----- Selected excerpt

It's so complex, in fact, that it often requires specialized account-based marketing software to manage the effort across hundreds of companies, marketing and sales disciplines, and extended periods of time.

Incorporating ABM (or even inbound marketing and team selling) into capital equipment sales requires a mind shift. Often the assumed roles of marketing and sales are ossified, and mindsets must be changed.

Success is built on a commitment to recognize the various types of prospects and the various combinations of marketing and sales that are appropriate for targeting each. It creates a complex matrix of execution with which some traditional machinery sales teams will be uncomfortable.

Underlying the required changes is a fundamental reassessment of the roles and resource requirements of marketing and sales in support of integrating the functions.

Integrating Marketing and Sales for ABM Success

When 70% of buying journeys happen before active engagement between prospect and sales, marketing plays an increasingly important sales role. Further, large buying teams and long sales cycles require marketing support in content and tools to support the effectiveness of sales.

These requirements are not reflected in the org charts and budgets of many mid-size machinery companies. Often, "marketing" is one or two folks coordinating trade shows and trade journal ads, and sales is a group of 20-50 with a couple of layers of management and a significant budget.

While top industrial companies often allocate ≈5% of revenue to marketing, even an increase of 1-2% will support the addition of some people, tools, and outsource resources.

But that's not enough.

Management must cultivate and require a collaborative, integrated function of peers between the departments. So much of revenue growth today, particularly ABM, requires an active side-by-side effort of marketing and sales. Integrating the functions is critical to success.

First Steps to Improve Target Account Sales Results with ABM

My ORE framework provides a detailed roadmap for building the full range of marketing and sales capabilities in your company. This diagnostic will help you measure where you currently stand and identify priorities for focus.

There are some basic steps that companies can undertake easily to begin their journey toward improved target account sales using an ABM approach.

Define your ICP

Everyone on your team should understand the parameters that determine how closely a prospect matches your ideal customer profile. That will be based on various firmographic factors like size, location, industry, ownership, etc. This is a fundamental factor in targeting and lead scoring.

Refine & Emphasize Your Sales Process

Complex, long-term, coordinated efforts between marketing and sales require well-defined and carefully engineered processes. This includes the sales process which is often very casually discussed among veteran capital equipment sales teams. Plays need to be reinforced with CRM questions, coached, rehearsed with roleplays, and constantly discussed among the full team using consistent language.

Team Selling

The coordinated effort to simultaneously reach five or seven members of a typical 12-person buying team is complex. it will require relationship mapping, planning, and engagement at various levels in the company across various departments. CRM and account-based marketing software will be tools in the tech stack to support the effort.

Testing Sales Skills & Training

Mediocre salespeople won't succeed in complex ABM plays. Of course, they won't consistently succeed in most sales situations. And by definition, the majority of salespeople are average. To staff your team with a group of 2nd & 3rd standard deviation talent, you need to use tools that specifically measure sales skills with a high degree of predictive validity. Then you need to consistently train them to improve.

Inbound and ABM Are Tools to be Combined

The bottom line is that inbound vs ABM is a false syllogism. It's not either/or. Both are important to revenue growth success - along with other approaches and tactics. They are elements of an increasingly complex revenue growth framework that's necessary if companies are to predictably grow machinery sales.

----------
----- Extracted records

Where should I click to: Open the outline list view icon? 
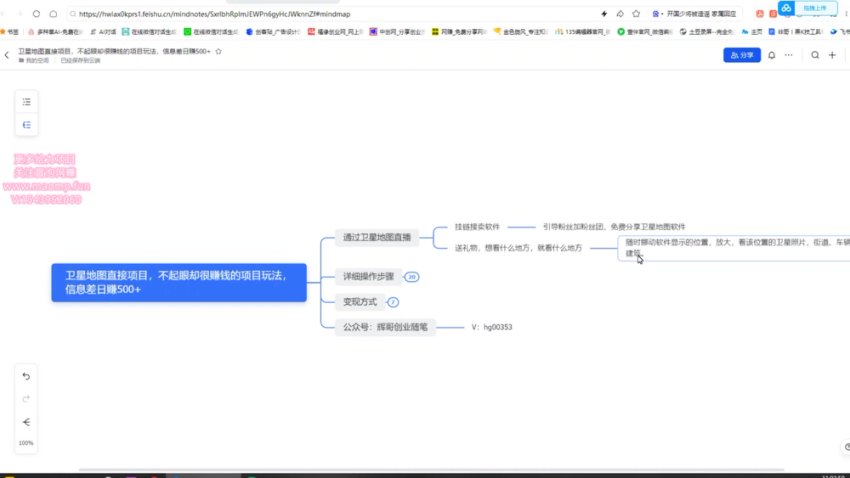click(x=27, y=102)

----------
----- Extracted records

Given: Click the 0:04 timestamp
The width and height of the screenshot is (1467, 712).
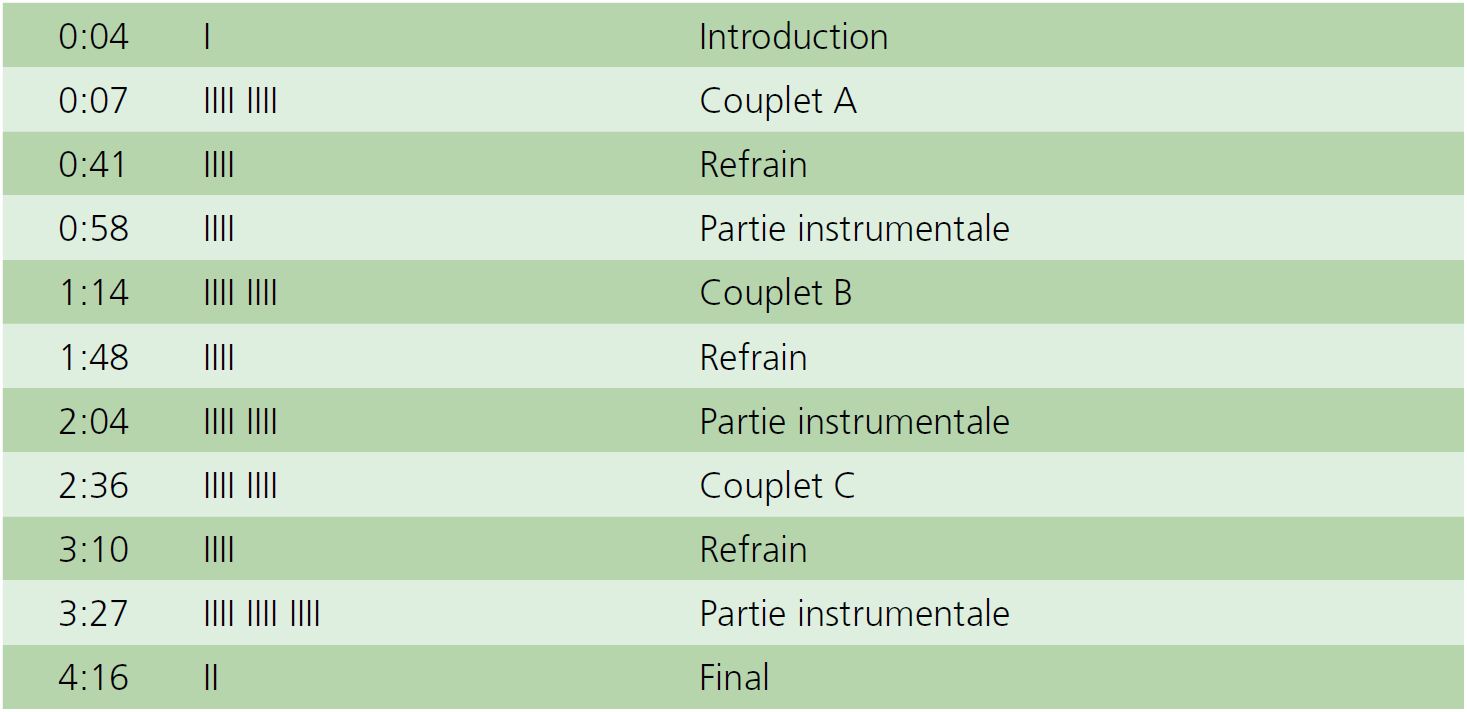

----------
----- Extracted records

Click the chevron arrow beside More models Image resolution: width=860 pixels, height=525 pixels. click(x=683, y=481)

----------

### Task A
According to the ABM excerpt, what share of revenue do top industrial companies often allocate to marketing?
### Task B
Rewrite the part of the ABM excerpt starting at "Underlying the required" and ending at "effectiveness of sales.", swapping "buying journeys" out for "purchase journeys".

### Exercise solution A
About 5% of revenue.

### Exercise solution B
Underlying the required changes is a fundamental reassessment of the roles and resource requirements of marketing and sales in support of integrating the functions.

Integrating Marketing and Sales for ABM Success

When 70% of purchase journeys happen before active engagement between prospect and sales, marketing plays an increasingly important sales role. Further, large buying teams and long sales cycles require marketing support in content and tools to support the effectiveness of sales.